• **AIM**
Shift every coordinate in the answers up by 26 and write the records out again with their requests, starting at the beginning of the records and ending at the line that contains "Action: tap(287, 197)".
--- ENTRIES SUPPLIED ---
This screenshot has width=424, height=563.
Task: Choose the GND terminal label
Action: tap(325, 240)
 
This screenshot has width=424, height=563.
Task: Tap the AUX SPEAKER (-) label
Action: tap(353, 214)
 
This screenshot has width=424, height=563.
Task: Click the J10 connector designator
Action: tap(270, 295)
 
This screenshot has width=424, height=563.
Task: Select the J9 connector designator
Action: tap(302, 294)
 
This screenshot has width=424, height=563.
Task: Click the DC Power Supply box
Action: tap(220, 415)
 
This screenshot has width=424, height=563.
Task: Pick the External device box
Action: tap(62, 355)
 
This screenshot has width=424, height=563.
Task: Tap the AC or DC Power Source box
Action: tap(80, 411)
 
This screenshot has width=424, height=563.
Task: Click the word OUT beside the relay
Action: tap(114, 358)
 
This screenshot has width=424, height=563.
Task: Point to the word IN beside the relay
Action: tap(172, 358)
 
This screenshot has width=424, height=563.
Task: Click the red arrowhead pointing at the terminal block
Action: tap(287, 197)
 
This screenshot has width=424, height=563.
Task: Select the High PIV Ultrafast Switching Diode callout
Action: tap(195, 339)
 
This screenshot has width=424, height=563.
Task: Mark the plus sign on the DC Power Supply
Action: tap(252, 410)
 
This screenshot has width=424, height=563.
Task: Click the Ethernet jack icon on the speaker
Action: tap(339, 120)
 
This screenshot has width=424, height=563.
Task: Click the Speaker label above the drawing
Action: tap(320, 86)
---
• **EXERCISE SOLUTION**
This screenshot has width=424, height=563.
Task: Choose the GND terminal label
Action: tap(351, 266)
 
This screenshot has width=424, height=563.
Task: Tap the AUX SPEAKER (-) label
Action: tap(379, 240)
 
This screenshot has width=424, height=563.
Task: Click the J10 connector designator
Action: tap(296, 321)
 
This screenshot has width=424, height=563.
Task: Select the J9 connector designator
Action: tap(328, 320)
 
This screenshot has width=424, height=563.
Task: Click the DC Power Supply box
Action: tap(246, 441)
 
This screenshot has width=424, height=563.
Task: Pick the External device box
Action: tap(88, 381)
 
This screenshot has width=424, height=563.
Task: Tap the AC or DC Power Source box
Action: tap(106, 437)
 
This screenshot has width=424, height=563.
Task: Click the word OUT beside the relay
Action: tap(140, 384)
 
This screenshot has width=424, height=563.
Task: Point to the word IN beside the relay
Action: tap(198, 384)
 
This screenshot has width=424, height=563.
Task: Click the red arrowhead pointing at the terminal block
Action: tap(313, 223)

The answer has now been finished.